(Items from a data source)
=== Section Start ===

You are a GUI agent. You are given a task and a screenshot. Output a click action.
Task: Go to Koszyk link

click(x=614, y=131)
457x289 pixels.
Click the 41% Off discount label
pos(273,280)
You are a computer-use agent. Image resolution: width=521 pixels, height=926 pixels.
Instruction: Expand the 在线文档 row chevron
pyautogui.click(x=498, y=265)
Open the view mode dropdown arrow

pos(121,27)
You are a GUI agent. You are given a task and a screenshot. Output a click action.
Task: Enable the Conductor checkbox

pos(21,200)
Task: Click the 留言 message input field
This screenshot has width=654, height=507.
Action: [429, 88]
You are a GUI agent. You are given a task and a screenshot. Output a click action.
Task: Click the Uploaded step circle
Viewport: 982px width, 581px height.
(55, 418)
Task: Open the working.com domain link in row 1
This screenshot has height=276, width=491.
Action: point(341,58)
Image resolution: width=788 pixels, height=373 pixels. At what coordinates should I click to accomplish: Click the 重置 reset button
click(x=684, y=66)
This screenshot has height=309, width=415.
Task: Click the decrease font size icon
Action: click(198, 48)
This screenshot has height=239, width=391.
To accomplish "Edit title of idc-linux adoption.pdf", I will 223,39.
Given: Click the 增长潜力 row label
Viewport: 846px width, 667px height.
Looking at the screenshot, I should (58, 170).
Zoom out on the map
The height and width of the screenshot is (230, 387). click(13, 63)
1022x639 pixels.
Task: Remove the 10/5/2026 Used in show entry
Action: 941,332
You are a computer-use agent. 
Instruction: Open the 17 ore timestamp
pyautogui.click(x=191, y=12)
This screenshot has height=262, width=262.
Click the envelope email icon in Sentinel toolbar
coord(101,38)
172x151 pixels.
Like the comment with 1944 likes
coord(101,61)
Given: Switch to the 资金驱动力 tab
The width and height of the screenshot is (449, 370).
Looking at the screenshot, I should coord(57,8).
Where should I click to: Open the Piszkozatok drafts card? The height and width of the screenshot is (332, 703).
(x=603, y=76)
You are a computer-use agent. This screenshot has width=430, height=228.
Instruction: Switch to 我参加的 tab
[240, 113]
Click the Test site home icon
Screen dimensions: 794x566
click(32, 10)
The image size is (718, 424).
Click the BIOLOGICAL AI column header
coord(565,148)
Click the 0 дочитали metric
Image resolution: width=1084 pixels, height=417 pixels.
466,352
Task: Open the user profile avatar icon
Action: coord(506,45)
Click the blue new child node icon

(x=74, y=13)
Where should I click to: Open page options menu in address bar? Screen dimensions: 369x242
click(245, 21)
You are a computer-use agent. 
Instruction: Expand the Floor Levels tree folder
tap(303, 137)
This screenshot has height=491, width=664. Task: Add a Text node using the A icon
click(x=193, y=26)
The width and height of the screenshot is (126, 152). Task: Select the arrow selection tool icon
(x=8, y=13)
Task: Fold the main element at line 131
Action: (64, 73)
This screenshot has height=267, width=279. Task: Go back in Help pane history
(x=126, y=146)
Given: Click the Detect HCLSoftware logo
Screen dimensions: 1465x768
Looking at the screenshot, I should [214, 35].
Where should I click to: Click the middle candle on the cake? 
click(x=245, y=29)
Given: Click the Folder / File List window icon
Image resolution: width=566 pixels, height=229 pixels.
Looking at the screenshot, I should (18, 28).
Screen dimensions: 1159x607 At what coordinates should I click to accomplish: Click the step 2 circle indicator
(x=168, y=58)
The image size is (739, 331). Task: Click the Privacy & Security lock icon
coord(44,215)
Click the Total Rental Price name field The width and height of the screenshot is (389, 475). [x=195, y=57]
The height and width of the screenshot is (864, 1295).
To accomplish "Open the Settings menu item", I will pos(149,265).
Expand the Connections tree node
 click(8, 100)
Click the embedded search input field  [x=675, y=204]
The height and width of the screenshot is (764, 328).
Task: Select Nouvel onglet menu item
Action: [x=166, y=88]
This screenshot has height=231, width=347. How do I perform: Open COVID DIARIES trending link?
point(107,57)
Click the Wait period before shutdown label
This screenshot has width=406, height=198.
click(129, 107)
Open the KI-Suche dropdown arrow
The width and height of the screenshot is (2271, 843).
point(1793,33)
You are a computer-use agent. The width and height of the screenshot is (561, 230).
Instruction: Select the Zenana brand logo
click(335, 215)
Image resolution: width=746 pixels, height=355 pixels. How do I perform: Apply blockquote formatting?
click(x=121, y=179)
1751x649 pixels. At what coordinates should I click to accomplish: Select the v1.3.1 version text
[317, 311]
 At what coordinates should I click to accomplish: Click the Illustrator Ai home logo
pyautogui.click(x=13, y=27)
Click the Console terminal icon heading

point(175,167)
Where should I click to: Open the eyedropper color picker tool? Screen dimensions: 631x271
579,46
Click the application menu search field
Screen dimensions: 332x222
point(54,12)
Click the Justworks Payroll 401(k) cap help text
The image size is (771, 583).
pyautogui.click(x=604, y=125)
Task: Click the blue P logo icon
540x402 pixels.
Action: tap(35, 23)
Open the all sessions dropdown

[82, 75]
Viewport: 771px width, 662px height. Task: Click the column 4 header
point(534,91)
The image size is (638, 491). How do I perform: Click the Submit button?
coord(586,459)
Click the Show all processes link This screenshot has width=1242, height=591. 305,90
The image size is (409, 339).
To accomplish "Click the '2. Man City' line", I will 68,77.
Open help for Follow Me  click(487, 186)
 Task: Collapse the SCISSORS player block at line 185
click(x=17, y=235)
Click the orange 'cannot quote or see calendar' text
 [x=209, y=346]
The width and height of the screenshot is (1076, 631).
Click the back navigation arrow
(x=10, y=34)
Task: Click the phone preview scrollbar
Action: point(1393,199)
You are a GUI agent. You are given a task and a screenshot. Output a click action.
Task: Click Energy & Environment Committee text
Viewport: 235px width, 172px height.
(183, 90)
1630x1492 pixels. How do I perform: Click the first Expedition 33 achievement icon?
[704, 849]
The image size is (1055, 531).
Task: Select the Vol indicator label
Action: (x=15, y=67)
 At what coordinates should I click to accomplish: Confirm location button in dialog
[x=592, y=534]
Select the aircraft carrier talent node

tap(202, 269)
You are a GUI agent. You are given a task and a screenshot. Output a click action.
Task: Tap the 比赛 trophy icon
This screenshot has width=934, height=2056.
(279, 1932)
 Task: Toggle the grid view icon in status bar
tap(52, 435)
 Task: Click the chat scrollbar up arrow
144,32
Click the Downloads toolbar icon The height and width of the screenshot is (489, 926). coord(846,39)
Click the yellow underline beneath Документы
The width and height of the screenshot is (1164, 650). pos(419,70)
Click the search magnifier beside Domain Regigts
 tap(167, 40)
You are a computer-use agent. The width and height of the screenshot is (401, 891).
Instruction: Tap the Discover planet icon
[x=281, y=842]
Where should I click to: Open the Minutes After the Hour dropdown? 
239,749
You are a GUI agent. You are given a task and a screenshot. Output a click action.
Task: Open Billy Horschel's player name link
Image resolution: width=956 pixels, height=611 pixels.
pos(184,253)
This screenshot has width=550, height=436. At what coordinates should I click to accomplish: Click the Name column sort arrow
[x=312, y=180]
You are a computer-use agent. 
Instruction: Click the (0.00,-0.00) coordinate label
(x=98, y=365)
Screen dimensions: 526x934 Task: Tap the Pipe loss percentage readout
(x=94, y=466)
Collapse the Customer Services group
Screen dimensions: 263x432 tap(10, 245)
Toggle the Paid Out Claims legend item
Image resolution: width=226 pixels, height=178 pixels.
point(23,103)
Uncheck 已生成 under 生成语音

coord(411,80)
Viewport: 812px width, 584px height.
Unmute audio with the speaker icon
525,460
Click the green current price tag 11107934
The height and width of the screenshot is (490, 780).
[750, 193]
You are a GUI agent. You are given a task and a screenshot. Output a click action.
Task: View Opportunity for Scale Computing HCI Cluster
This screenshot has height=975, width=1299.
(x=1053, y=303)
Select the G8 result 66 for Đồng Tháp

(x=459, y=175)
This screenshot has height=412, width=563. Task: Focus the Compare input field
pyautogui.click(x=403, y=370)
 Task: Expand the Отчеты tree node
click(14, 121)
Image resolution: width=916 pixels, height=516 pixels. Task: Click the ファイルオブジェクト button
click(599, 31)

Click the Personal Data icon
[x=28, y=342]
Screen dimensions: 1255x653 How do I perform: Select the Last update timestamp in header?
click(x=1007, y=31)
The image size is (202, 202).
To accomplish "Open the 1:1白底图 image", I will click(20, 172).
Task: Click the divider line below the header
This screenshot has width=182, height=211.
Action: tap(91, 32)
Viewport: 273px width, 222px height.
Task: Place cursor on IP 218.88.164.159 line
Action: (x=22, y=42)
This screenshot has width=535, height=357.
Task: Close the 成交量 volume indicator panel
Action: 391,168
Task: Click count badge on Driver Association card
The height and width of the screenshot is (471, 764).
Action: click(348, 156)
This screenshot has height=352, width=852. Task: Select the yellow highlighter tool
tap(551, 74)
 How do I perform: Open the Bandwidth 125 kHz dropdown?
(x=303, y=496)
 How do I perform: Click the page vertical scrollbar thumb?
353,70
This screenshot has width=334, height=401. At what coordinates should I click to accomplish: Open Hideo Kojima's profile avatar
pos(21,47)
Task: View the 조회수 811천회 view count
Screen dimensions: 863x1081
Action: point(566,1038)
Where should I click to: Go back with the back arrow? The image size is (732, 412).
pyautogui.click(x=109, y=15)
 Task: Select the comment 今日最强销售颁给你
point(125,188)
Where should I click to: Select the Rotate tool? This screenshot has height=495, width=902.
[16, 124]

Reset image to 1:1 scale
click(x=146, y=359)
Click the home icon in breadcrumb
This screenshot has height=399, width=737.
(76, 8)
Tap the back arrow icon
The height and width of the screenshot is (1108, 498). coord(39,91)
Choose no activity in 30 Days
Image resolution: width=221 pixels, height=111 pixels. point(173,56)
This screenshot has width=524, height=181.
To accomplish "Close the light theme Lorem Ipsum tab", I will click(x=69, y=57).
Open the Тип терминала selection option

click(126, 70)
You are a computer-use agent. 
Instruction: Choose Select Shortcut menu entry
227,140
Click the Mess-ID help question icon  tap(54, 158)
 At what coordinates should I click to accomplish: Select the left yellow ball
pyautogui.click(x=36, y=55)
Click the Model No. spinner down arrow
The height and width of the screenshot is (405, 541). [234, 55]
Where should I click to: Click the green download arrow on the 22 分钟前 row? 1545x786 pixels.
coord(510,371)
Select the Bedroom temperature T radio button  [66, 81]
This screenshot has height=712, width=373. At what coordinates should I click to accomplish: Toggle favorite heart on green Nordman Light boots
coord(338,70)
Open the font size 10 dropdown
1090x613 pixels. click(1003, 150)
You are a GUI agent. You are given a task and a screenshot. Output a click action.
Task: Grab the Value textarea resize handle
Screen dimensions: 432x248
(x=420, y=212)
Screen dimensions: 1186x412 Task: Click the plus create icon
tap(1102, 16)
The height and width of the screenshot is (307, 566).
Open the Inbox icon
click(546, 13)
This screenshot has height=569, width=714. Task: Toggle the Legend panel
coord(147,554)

=== Section End ===

Exercise directions:
The answer should consist only of the lines from the one containing "Task: Grab the Value textarea resize handle" through the last line of the data, given again exactly.

Solution for this task:
Task: Grab the Value textarea resize handle
Screen dimensions: 432x248
(x=420, y=212)
Screen dimensions: 1186x412 Task: Click the plus create icon
tap(1102, 16)
The height and width of the screenshot is (307, 566).
Open the Inbox icon
click(546, 13)
This screenshot has height=569, width=714. Task: Toggle the Legend panel
coord(147,554)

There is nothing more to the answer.